It was observed of late that there were episodes of rash sell-offs of shares of mid caps and small cap companies which compelled RBI to tighten the noose norms related to the loan against the shares and this will only redirect the promoters of these companies to find new sources of funding. Its a usual practice that if the investor wants to buy a stock than he has to put a part of money and the remaining balance will be borrowed by him from the lender .

 Normally the investor or the promoter avail the loan against the shares by just pledging the shares funded, the power of attorney given to lender allowing him to sell the shares to recover the amount, as per the present rules the stock broker is allowed to fund only 50% of the transaction value and so also against the type of shares besides disclosing their position to the stock exchanges but there is no constraint on the margin funding by NBFCs, and naturally the lenders sell off the shares if the stock price falls at the undesired levels and so the client is not able to meet the margin call. So the new circular states that Non Banking Financial Sector (NBFC) cannot lend more than 50% of the value of the shares pledged as collateral while giving loan of Rs 5 lakhs and above.

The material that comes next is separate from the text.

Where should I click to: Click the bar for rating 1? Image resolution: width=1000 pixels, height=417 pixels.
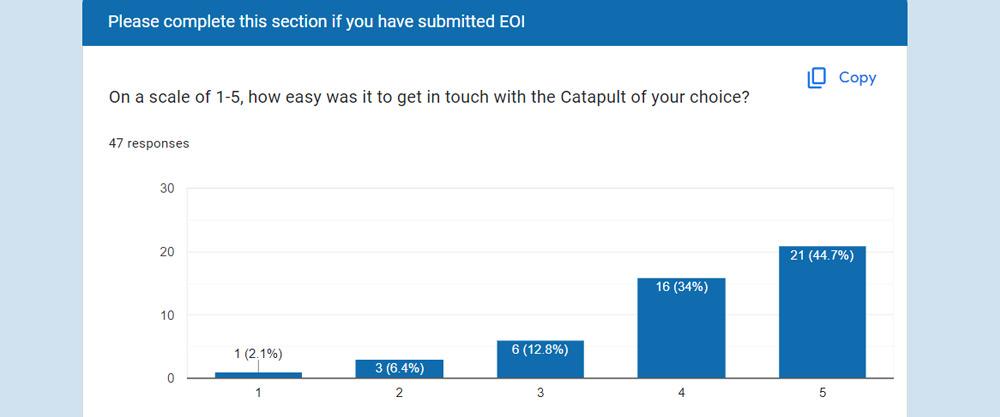[258, 375]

NBFCs with an asset size of Rs 100 crore can accept only group 1 securities as collateral and will also have to disclose details of the shares pledged with them .And this move is very significant by the central bank which will be instrumental in checking risks of unwanted volatility in the equity markets as the market is too hyper bullish. The National stock exchange (NSE) has 694 stocks and the Bombay Stock Exchange has 817 scripts under the group 1. So many midcaps and small caps will be deprived of funding by NBFC , because for whatever reasons the manner or purpose the money is lent against the shares the default by the borrowers leads to the offloading of the shares in the market by the NBFC and thereby creating avoidable volatility in the market. Although it will be a bit difficult for the traders as their leverage positions get reduced significantly.